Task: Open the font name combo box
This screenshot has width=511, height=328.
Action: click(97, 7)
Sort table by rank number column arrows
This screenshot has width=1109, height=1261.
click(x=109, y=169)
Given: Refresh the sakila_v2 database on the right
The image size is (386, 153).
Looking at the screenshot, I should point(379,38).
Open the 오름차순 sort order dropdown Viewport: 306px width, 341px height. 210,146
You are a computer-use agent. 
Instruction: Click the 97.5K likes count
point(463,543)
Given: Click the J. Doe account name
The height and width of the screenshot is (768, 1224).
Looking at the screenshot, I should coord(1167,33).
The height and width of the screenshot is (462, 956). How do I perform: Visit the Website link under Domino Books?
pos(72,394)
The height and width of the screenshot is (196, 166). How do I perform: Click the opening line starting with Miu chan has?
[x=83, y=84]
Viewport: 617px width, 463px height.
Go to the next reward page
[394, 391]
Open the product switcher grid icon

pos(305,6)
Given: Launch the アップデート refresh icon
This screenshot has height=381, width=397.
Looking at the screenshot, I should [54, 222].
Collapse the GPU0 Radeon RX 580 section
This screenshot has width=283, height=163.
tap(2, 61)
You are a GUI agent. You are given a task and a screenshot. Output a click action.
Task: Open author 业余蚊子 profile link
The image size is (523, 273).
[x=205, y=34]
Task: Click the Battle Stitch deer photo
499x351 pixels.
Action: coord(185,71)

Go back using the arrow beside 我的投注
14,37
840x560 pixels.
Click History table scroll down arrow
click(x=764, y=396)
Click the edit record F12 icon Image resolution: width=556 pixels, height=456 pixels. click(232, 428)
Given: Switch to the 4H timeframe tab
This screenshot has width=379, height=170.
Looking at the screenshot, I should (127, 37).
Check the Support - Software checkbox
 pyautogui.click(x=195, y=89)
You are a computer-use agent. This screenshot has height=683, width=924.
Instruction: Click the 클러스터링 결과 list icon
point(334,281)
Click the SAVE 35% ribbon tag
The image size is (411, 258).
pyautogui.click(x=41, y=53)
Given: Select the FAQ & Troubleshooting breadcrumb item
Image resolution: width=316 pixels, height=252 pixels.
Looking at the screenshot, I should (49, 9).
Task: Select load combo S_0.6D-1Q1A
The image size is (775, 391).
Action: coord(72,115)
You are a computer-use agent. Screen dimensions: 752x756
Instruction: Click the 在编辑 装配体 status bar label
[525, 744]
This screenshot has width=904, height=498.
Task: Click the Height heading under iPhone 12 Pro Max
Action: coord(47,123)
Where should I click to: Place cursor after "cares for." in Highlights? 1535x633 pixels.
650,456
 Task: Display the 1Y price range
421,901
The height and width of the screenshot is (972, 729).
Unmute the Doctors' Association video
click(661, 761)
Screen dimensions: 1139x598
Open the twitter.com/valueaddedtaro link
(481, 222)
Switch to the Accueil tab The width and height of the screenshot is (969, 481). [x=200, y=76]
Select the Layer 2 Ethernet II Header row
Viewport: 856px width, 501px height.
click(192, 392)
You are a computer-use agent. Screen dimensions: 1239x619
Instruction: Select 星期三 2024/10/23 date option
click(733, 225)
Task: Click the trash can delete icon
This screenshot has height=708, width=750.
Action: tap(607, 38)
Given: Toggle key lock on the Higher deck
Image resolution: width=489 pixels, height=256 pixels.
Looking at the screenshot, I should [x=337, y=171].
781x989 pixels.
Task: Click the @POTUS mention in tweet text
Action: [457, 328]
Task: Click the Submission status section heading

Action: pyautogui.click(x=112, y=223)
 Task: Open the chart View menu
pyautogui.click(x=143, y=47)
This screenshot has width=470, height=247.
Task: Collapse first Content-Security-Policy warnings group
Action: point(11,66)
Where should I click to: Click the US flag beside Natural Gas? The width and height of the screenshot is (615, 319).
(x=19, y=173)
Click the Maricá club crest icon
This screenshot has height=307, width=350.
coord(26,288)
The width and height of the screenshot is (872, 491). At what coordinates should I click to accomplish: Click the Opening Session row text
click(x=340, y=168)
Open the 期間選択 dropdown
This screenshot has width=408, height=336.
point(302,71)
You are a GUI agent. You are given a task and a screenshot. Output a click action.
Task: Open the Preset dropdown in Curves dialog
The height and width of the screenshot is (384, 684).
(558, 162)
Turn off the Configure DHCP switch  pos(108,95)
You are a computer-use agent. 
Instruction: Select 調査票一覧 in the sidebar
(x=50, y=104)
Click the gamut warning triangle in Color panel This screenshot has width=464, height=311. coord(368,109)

———

What to produce = Among the lines of the data above, count those holding "agent" and state only the number.

Answer for this exercise = 7